**Excerpted text**
+===+

Learning a Model-Driven Variational Network for Deformable Image Registration

TL;DR

VR-Net is proposed, a novel cascaded variational network for unsupervised deformable image registration that outperforms state-of-the-art deep learning methods on registration accuracy, while maintains the fast inference speed of deep learning and the data-efficiency of variational model.

Abstract

Data-driven deep learning approaches to image registration can be less accurate than conventional iterative approaches, especially when training data is limited. To address this whilst retaining the fast inference speed of deep learning, we propose VR-Net, a novel cascaded variational network for unsupervised deformable image registration. Using the variable splitting optimization scheme, we first convert the image registration problem, established in a generic variational framework, into two sub-problems, one with a point-wise, closed-form solution while the other one is a denoising problem. We then propose two neural layers (i.e. warping layer and intensity consistency layer) to model the analytical solution and a residual U-Net to formulate the denoising problem (i.e. generalized denoising layer). Finally, we cascade the warping layer, intensity consistency layer, and generalized denoising layer to form the VR-Net. Extensive experiments on three (two 2D and one 3D) cardiac magnetic resonance imaging datasets show that VR-Net outperforms state-of-the-art deep learning methods on registration accuracy, while maintains the fast inference speed of deep learning and the data-efficiency of variational model.

+===+

**Exercise tasks**
• A. Turn the paragraph of the VR-Net excerpt that begins "Data-driven deep learning approaches" into a short bulleted list that keeps its main facts.
• B. According to the VR-Net excerpt, why is a residual U-Net part of the network? Answer in one to three sentences.
• C. Resume the VR-Net excerpt after its last sentence and carry it on.
The listing has nothing to do with the VR-Net excerpt.

**Stored data**

+===+

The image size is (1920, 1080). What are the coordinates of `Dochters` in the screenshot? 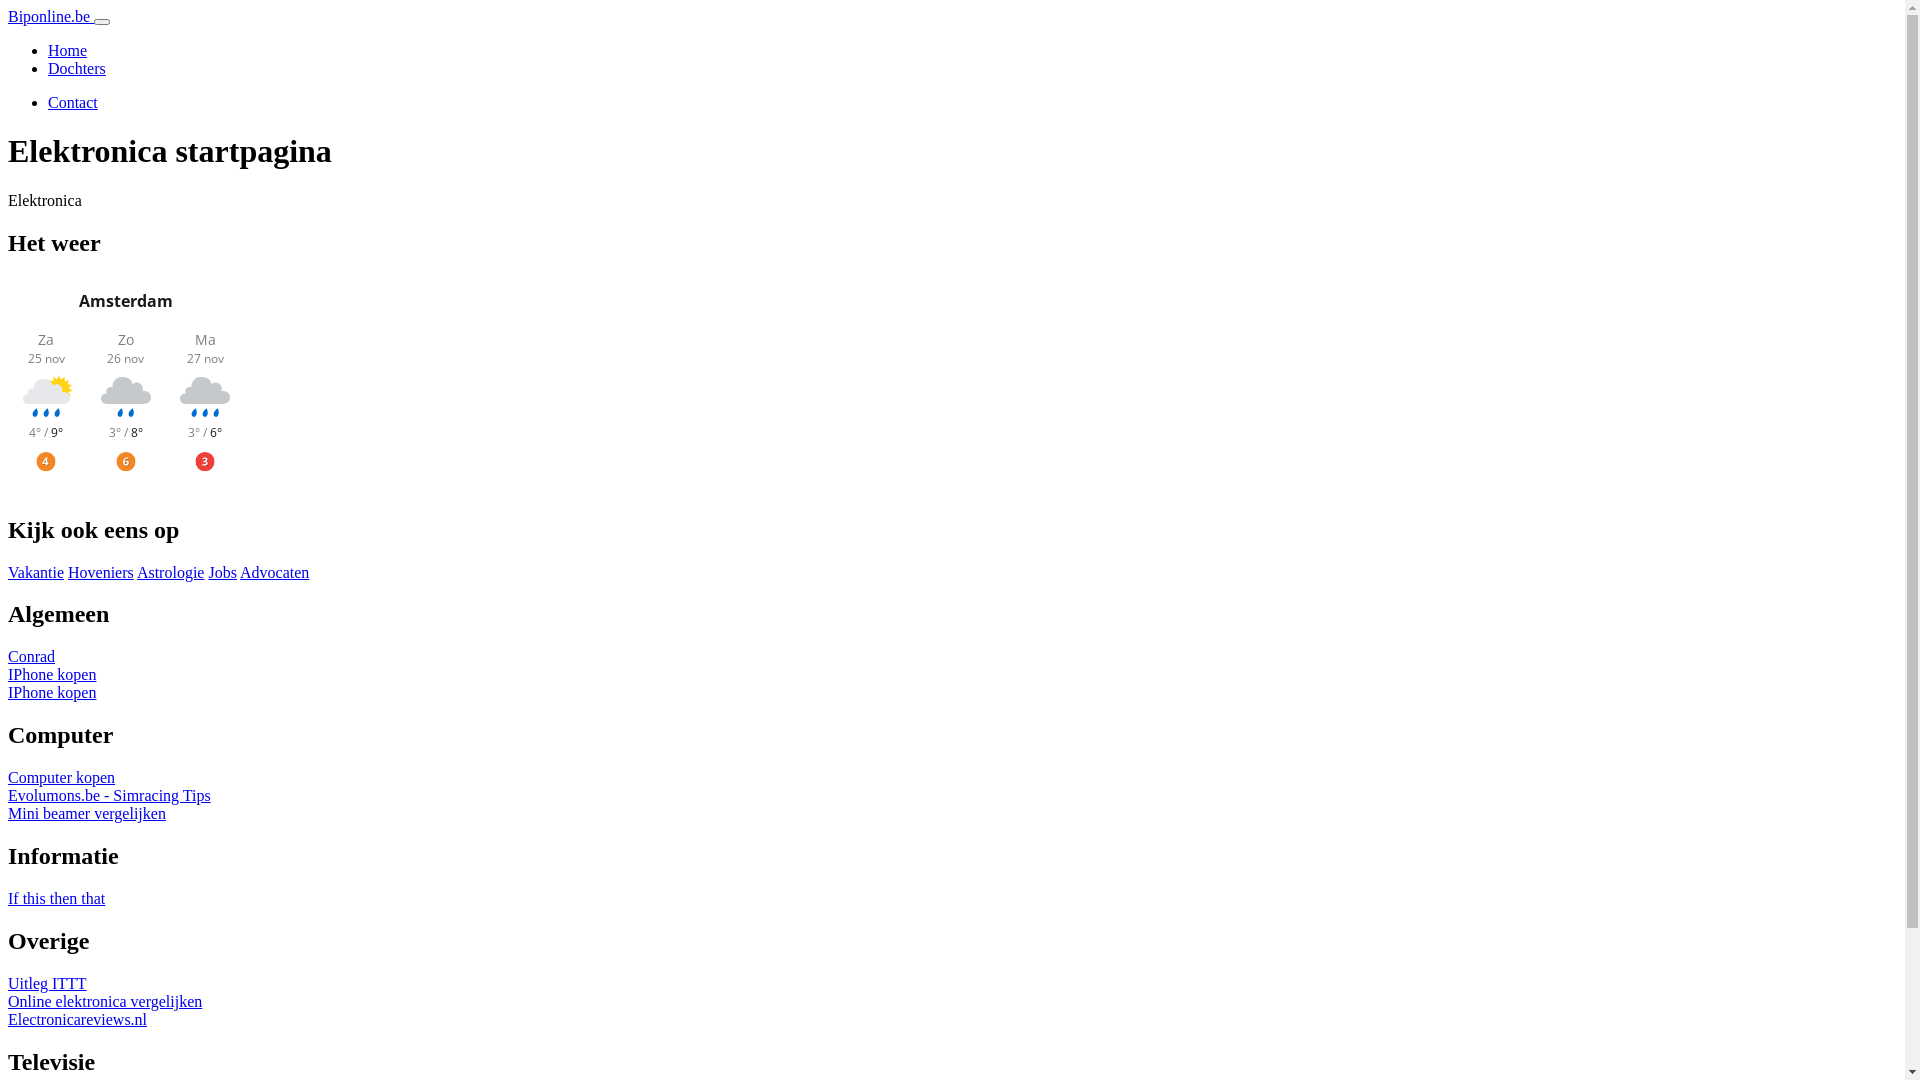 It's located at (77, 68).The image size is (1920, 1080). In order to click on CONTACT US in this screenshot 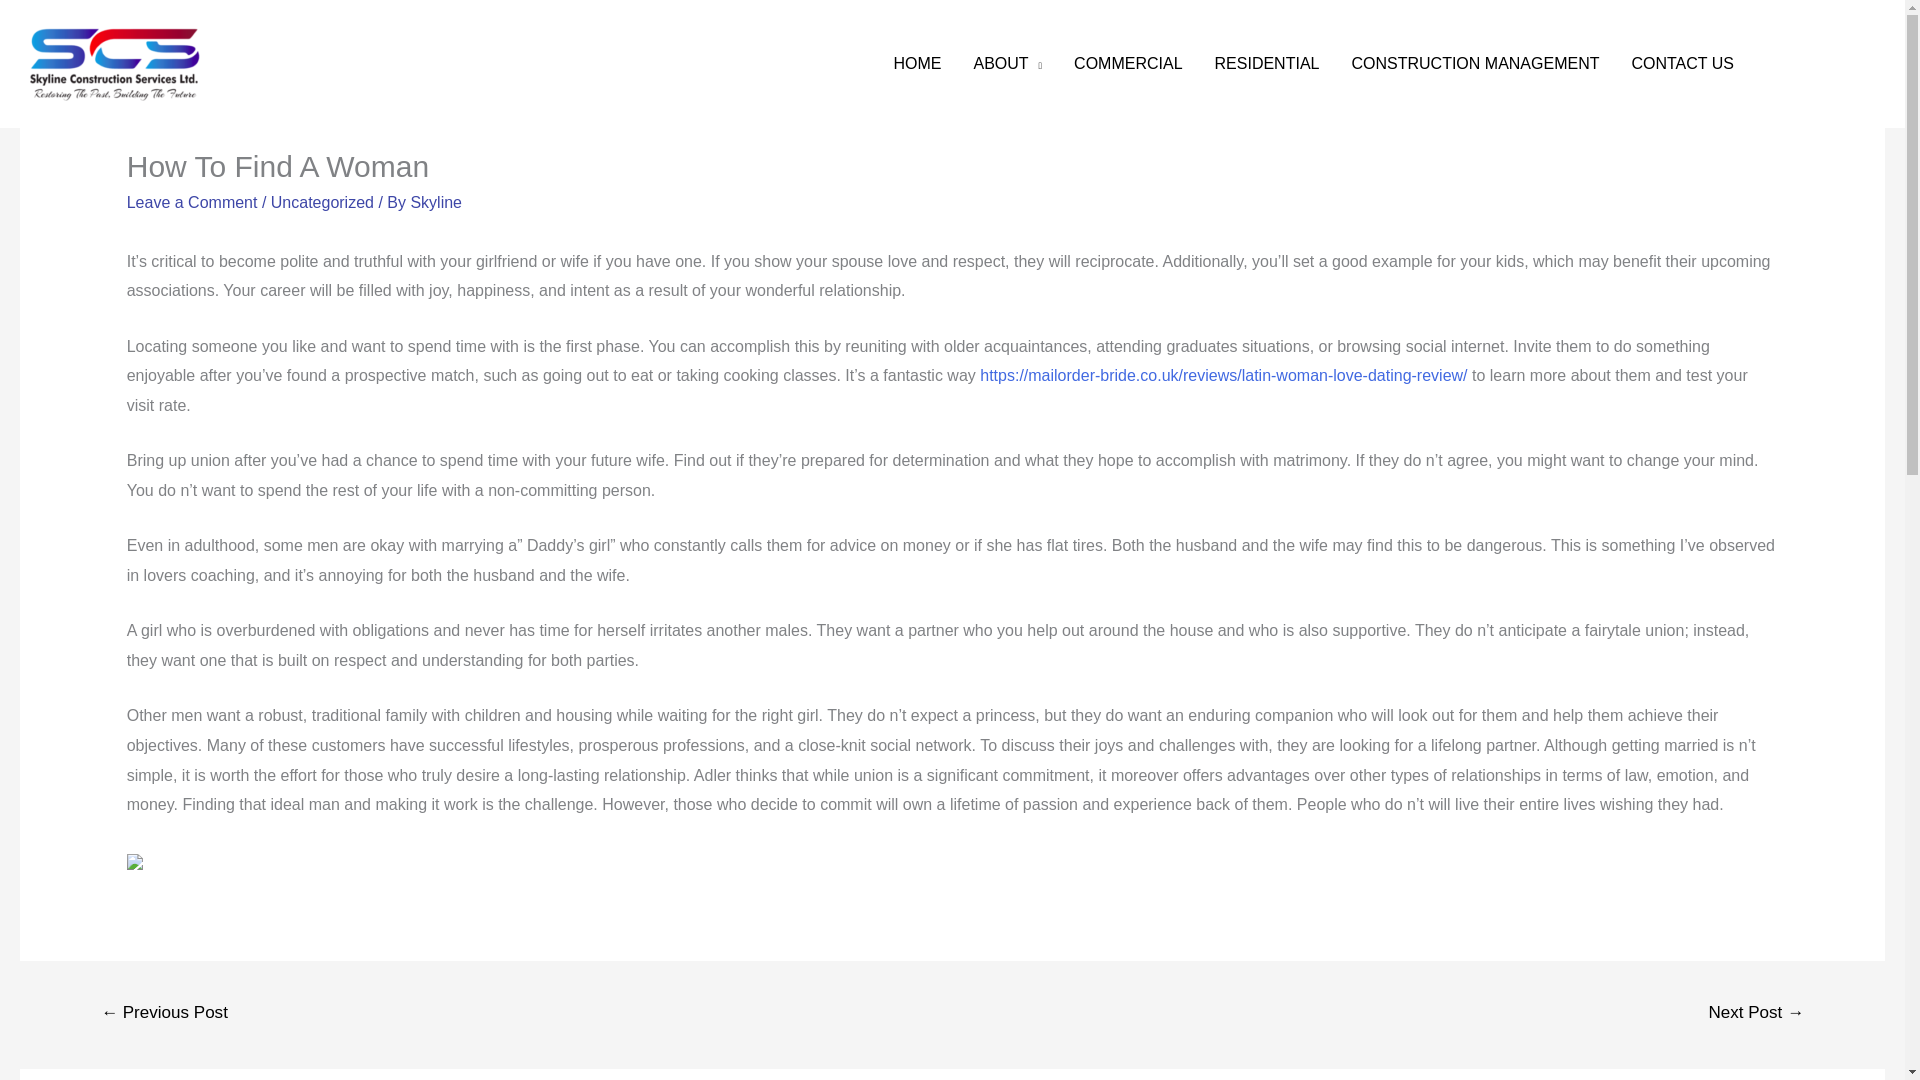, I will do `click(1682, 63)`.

+===+

**Answers to the exercises**
• A.
- Deep learning methods for image registration can be less accurate than conventional iterative methods, especially when training data is limited.
- VR-Net is a cascaded variational network for unsupervised deformable image registration. It is proposed to address this while keeping the fast inference speed of deep learning.
- A variable splitting optimization scheme turns the registration problem, set in a generic variational framework, into two sub-problems. One has a point-wise, closed-form solution, and the other is a denoising problem.
- A warping layer and an intensity consistency layer model the analytical solution. A residual U-Net, the generalized denoising layer, handles the denoising problem.
- Cascading these three layers forms VR-Net.
- The method was tested on three cardiac MRI datasets, two 2D and one 3D. VR-Net beats state-of-the-art deep learning methods on registration accuracy while keeping fast inference and the data-efficiency of variational models.

• B. Variable splitting breaks the registration problem into two sub-problems, and one of them is a denoising problem. The residual U-Net is used to formulate that denoising problem as the generalized denoising layer.

• C.
Paper Structure

This paper contains 22 sections, 26 equations, 6 figures, 6 tables, 1 algorithm.

Figures (6)

  • Figure 1: Overall architecture of the proposed VR-Net, where WL, ICL, and GDL denote the warping layer, intensity consistency layer, and generalized denoising layer, respectively. These layers are designed according to the minimization of a generic variational model for image registration. The number of cascades is controlled by $N_{warp} \times$$N_{iter}$, which mimics the iterative process for the minimization.
  • Figure 2: Detailed structure of each layer in VR-Net. WL, ICL, and GDL stand for warping layer, intensity consistency layer, and generalized denoising layer, respectively.
  • Figure 3: (a): Dice scores of R-$\rm{L}_2$-6$\times$1 using the two parameterizations in Sec. \ref{['sec:para']} on the UK Biobank. (b) Impact of using different $\alpha$ in terms of Hausdorff distance on the three datasets. (c): Comparing VR-Net and RC-Net Zhao_2019_ICCV using a different number of cascades on the ACDC dataset.
  • Figure 4: Comparing visual results obtained by different registration methods on the ACDC and 3D CMR datasets. The 1st column includes ED image, ED mask, ES image, ES mask, and absolute difference between ES image and the ED image. Excluding the 1st column, for (a) ACDC, from left to right: FFD, TV-$\rm{L}_1$, Siamese Net, VoxelMorph, RC-Net, and VR-Net results, respectively, for (b) 3D CMR, from left to right: Demons, ANTs SyN, FFD, VoxelMorph, RC-Net, and VR-Net results, respectively. From top to bottom: warped ES images, warped ES masks (with ground truth mask shown in green contours), estimated deformations (shown in HSV and grid), the Jacobian map, and absolute differences between warped ES images and the ground truth ED image, respectively.
  • Figure 5: Boxplot illustration of Dice (top row) and HD (bottom row) results obtained by different registration methods on the UK Biobank (left), ACDC (middle), and the 3D CMR (right) datasets. The proposed VR-Net outperforms all compared methods on the UK Biobank and ACDC datasets. Although the Dice of VR-Net is lower than that of FFD on the 3D CMR dataset, it achieves the best HD score.